■ **The problem**: Quote the lines word for word, starting with the line that contains "Where should I click to: Open" and ending with the line that contains "This screenshot has width=960, height=711.", both included.

(Data taken from a collection)
+++++
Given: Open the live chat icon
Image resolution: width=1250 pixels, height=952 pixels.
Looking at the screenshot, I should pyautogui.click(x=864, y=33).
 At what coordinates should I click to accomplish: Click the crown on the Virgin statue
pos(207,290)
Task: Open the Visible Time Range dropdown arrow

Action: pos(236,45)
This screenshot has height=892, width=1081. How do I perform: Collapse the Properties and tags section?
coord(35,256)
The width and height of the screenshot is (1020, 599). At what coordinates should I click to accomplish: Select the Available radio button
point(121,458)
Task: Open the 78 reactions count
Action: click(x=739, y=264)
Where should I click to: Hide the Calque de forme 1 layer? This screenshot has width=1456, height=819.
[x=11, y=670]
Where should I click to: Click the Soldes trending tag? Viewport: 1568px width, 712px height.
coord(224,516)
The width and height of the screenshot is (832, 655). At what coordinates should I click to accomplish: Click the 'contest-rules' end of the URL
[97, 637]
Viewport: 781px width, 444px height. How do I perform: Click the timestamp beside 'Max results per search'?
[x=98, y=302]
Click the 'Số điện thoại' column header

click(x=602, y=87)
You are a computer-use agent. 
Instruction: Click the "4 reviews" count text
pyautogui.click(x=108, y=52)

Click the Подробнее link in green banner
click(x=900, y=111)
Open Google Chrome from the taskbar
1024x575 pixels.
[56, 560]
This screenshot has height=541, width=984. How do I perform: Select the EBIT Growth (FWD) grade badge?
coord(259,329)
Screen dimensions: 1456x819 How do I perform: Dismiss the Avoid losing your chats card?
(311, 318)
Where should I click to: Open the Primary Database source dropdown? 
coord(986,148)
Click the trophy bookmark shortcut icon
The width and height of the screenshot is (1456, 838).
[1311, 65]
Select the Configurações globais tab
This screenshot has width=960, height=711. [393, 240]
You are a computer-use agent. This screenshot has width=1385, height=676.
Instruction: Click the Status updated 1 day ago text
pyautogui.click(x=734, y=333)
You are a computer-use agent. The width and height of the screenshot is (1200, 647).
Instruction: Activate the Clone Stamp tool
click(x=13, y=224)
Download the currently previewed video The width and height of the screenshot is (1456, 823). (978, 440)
+++++
■ **Written answer**:
Where should I click to: Open the Primary Database source dropdown? 
coord(986,148)
Click the trophy bookmark shortcut icon
The width and height of the screenshot is (1456, 838).
[1311, 65]
Select the Configurações globais tab
This screenshot has width=960, height=711. [393, 240]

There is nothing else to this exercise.